Gaia Hasse, advogada da Laclima (Latin American Climate Lawyers Initiative for Mobilizing Action), compartilha a percepção de que a decisão aumenta a expectativa por mais avanços durante a COP28. “A adoção da recomendação do Comitê já no dia de abertura da Conferência das Partes abre espaço para maior ambição em outros itens da agenda. O Fundo de Perdas e Danos agora conta agora com um instrumento de governança, será assistido por um secretariado independente e supervisionado por um Conselho indicado pelas Partes”, diz.
Entre os pontos-chave anunciados nesta quinta-feira, foi determinado que o Banco Mundial será o anfitrião interino do fundo por um período de quatro anos e que o fundo terá um secretariado independente e um conselho de administração composto por membros. Os membros do Comitê Transitório apelaram para que o fundo funcione de acordo com os princípios da UNFCCC e do Acordo de Paris. O Banco Mundial exigiu um mínimo de US$ 200 milhões para iniciar o fundo e os pagamentos para o fundo são efetuados em uma base voluntária, com os países desenvolvidos sendo “convidados” a contribuir. Todos os países em desenvolvimento são elegíveis para acessar diretamente os recursos, com uma porcentagem mínima de afetação para os países menos desenvolvidos e os pequenos Estados insulares em desenvolvimento.

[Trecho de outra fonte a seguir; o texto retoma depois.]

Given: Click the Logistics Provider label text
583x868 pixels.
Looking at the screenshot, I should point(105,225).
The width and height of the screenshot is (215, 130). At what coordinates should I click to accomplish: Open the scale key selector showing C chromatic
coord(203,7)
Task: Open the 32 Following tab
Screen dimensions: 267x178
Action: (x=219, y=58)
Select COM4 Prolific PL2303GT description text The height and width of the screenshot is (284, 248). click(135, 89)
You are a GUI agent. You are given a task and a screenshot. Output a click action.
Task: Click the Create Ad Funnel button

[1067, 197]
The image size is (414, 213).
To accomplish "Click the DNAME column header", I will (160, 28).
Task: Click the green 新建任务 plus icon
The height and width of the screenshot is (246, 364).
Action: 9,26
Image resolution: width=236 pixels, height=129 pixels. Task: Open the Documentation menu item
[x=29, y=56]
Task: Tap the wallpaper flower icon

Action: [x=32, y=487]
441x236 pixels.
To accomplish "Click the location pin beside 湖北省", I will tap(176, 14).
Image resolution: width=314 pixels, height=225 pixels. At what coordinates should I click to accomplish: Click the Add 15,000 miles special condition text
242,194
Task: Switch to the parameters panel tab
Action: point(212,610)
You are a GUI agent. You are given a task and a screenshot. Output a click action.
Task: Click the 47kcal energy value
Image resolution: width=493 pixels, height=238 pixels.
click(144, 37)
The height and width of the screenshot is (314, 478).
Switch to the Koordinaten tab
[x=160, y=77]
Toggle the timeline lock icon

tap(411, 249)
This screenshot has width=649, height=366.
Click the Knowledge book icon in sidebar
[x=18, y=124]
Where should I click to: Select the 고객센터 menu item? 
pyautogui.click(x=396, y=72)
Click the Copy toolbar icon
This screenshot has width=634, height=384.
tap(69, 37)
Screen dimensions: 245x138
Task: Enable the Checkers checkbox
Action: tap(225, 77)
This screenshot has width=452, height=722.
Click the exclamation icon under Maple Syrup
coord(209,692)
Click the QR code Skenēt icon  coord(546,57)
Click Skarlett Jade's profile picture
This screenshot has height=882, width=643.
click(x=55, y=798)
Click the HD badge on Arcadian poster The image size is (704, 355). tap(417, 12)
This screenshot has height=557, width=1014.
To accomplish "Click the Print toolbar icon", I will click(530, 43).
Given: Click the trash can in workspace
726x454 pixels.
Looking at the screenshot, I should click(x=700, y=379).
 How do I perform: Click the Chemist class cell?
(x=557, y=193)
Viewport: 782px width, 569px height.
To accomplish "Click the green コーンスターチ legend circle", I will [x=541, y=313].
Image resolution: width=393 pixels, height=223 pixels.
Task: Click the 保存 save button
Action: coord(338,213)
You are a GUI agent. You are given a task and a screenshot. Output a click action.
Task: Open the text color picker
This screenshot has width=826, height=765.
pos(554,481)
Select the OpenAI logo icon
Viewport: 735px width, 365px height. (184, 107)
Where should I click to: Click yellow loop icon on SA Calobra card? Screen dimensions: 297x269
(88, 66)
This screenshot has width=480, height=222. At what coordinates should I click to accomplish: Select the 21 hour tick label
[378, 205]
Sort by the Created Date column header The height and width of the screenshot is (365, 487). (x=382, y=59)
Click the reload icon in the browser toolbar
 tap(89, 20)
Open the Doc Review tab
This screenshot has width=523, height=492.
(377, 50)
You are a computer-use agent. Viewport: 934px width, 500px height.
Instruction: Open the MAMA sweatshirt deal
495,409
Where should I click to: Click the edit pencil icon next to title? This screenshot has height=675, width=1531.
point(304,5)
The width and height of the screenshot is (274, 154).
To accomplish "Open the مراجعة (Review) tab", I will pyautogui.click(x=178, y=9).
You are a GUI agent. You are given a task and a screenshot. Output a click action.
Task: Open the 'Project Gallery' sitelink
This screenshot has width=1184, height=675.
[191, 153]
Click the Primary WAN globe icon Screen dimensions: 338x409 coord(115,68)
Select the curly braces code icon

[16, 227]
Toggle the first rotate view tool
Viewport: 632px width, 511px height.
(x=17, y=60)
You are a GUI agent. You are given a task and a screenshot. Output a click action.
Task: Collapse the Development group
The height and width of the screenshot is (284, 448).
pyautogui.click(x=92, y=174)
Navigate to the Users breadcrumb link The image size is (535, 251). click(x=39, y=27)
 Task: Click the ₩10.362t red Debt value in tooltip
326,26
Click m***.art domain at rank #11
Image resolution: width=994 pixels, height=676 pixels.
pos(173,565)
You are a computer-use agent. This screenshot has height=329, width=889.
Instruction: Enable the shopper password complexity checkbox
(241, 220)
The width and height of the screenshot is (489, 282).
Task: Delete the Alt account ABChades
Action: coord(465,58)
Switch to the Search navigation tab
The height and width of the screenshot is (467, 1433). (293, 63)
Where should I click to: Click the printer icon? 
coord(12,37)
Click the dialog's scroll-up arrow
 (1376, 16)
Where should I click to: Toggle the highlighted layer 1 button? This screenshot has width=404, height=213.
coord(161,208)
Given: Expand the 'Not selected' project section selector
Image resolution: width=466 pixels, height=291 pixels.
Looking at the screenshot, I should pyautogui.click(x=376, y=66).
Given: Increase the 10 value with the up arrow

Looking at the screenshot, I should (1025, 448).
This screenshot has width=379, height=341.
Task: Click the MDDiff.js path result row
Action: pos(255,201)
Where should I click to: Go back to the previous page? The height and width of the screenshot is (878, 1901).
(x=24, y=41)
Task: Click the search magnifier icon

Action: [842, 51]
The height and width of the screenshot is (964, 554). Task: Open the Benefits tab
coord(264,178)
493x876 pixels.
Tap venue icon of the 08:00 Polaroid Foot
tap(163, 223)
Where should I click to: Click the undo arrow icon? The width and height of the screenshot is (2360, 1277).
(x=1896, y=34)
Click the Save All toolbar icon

“Dentre os aspectos relevantes sobre a operacionalização do fundo, destaca-se que foi decidido que todos os países em desenvolvimento terão acesso direto aos recursos, inclusive através de entidades subnacionais, nacionais e regionais, e que o financiamento será por meio de doações ou empréstimos altamente favoráveis, de forma a não aprofundar o endividamento dos beneficiados. Embora diversos aspectos da decisão tenham sido objeto de manifestações de insatisfação, a obtenção de consenso sobre um tópico historicamente polêmico é reflexo do esforço e flexibilidade de todas as partes envolvidas”, conclui Gaia Hasse.
Com o anúncio do acordo, os Emirados Árabes Unidos e a Alemanha prometeram US$ 100 milhões para o fundo inicial. Outras promessas vieram de Reino Unido (40 milhões de libras para o Fundo e 20 milhões de libras adicionais para outros mecanismos de perdas e danos), Estados Unidos (US$ 17 milhões), Japão (US$ 10 milhões) e União Europeia (225 milhões de euros, incluindo a Alemanha). Os países em desenvolvimento afirmam que as necessidades reais estão mais próximas dos US$ 400 bilhões por ano.
“Os anúncios das primeiras dotações do fundo pelos Emirados Árabes, Alemanha e Reino Unido também trazem mais otimismo, ainda que o volume anunciado de recursos seja pequeno em relação às necessidades. Isso põe pressão para que outros países desenvolvidos também coloquem recursos no fundo. Ao mesmo tempo, por ser uma decisão sobre financiamento, ela também pode ter efeito sobre as discussões sobre outros itens relativos ao financiamento climático ao longo desta COP. Se esse momentum se confirmar, as chances da COP28 entregar resultados significativos aumentam consideravelmente”, diz Bruno Toledo.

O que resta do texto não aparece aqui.